**Recorded data**
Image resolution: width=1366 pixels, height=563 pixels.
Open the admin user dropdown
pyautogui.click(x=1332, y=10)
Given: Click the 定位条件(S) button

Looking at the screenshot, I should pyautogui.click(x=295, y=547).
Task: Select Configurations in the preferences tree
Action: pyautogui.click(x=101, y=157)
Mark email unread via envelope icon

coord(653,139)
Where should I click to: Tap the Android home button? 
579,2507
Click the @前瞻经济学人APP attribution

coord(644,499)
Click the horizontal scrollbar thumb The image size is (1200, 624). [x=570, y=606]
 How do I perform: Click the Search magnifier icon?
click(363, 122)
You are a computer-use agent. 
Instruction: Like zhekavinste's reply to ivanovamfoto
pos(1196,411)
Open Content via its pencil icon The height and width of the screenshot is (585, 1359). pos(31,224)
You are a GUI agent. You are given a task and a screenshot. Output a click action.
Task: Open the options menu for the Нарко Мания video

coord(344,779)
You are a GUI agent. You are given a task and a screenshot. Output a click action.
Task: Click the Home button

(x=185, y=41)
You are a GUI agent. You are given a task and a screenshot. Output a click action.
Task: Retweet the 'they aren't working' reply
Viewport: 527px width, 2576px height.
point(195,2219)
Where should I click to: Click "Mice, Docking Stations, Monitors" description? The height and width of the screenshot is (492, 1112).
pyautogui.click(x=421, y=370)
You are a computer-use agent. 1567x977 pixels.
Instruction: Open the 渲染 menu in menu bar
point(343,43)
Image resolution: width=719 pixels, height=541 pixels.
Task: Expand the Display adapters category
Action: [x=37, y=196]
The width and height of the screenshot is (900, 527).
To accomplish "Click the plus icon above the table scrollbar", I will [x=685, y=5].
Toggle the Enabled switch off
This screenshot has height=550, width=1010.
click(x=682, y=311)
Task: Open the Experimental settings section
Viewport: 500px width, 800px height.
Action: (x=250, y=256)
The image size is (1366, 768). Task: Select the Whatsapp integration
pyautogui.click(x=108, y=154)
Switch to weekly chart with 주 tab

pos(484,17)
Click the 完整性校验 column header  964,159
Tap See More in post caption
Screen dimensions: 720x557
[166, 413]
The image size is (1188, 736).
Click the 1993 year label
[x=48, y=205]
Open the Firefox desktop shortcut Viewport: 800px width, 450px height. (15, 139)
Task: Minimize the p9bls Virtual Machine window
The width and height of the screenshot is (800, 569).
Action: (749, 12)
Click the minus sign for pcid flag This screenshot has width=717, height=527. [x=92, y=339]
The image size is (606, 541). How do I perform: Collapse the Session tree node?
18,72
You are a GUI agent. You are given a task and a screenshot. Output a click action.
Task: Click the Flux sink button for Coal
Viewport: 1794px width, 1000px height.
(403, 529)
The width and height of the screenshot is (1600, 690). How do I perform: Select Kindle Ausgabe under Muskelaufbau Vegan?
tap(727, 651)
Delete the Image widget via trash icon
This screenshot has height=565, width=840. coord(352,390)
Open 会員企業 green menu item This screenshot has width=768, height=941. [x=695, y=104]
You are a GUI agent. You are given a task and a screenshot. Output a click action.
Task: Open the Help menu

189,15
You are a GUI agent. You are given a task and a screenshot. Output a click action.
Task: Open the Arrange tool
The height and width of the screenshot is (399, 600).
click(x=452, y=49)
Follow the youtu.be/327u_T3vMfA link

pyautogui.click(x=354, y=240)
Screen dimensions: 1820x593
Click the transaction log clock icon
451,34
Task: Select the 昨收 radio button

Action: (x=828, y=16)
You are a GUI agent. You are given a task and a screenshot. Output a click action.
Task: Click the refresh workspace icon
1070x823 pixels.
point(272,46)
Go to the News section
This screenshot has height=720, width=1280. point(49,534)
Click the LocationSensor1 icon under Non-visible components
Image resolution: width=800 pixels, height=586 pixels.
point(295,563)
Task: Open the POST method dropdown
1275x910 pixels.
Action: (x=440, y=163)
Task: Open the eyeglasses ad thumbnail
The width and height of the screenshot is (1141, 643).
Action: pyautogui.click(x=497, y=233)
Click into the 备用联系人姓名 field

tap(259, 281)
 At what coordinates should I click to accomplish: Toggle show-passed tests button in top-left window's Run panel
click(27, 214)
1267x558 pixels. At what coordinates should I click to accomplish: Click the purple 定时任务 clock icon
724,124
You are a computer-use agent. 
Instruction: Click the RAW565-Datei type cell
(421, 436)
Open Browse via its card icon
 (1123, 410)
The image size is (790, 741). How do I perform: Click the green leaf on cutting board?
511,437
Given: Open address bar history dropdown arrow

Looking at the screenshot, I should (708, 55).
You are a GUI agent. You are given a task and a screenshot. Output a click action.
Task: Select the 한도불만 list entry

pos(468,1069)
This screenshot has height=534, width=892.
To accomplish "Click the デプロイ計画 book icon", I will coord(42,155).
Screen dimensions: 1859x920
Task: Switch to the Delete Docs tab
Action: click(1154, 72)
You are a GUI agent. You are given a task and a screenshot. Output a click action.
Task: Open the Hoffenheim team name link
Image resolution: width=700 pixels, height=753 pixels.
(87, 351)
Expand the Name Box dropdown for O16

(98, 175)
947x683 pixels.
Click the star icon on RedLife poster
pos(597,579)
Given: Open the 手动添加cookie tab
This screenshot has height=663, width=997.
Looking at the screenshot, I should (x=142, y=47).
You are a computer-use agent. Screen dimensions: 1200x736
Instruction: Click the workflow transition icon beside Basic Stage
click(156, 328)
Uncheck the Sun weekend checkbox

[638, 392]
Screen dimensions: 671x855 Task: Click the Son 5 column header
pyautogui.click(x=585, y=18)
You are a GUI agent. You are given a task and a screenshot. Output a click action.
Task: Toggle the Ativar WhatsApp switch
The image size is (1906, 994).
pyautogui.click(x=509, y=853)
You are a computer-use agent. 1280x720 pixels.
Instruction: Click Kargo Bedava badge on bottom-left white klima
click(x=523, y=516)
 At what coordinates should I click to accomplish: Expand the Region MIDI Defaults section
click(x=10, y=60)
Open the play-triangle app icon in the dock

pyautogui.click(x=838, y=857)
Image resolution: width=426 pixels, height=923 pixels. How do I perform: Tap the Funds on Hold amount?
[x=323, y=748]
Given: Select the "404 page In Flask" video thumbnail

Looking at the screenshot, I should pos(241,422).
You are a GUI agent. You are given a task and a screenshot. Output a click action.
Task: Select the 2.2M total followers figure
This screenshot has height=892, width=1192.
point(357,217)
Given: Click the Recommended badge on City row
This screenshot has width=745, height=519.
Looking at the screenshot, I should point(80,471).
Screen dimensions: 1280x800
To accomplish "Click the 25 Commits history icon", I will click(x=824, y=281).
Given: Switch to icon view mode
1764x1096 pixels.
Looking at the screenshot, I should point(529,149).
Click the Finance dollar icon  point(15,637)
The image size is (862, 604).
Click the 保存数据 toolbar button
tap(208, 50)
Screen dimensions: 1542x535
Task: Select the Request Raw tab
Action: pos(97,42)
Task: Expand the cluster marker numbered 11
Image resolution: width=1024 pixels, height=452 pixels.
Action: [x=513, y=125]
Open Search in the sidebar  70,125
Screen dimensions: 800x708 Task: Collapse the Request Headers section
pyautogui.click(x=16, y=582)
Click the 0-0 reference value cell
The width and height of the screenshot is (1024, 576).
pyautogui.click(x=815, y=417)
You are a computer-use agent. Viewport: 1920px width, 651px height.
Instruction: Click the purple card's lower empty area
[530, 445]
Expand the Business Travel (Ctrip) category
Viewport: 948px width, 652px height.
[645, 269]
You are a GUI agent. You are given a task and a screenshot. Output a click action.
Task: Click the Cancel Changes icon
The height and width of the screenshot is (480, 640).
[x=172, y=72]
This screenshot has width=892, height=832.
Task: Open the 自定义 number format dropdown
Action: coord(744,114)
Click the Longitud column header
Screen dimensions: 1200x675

**Task details**
All lines in the data above from the one with "Task: Open the Experimental settings section" through the one with "Task: Click the Flux sink button for Coal" must be repeated exactly, and no others.

**Task response**
Task: Open the Experimental settings section
Viewport: 500px width, 800px height.
Action: (x=250, y=256)
The image size is (1366, 768). Task: Select the Whatsapp integration
pyautogui.click(x=108, y=154)
Switch to weekly chart with 주 tab

pos(484,17)
Click the 完整性校验 column header  964,159
Tap See More in post caption
Screen dimensions: 720x557
[166, 413]
The image size is (1188, 736).
Click the 1993 year label
[x=48, y=205]
Open the Firefox desktop shortcut Viewport: 800px width, 450px height. (15, 139)
Task: Minimize the p9bls Virtual Machine window
The width and height of the screenshot is (800, 569).
Action: (749, 12)
Click the minus sign for pcid flag This screenshot has width=717, height=527. [x=92, y=339]
The image size is (606, 541). How do I perform: Collapse the Session tree node?
18,72
You are a GUI agent. You are given a task and a screenshot. Output a click action.
Task: Click the Flux sink button for Coal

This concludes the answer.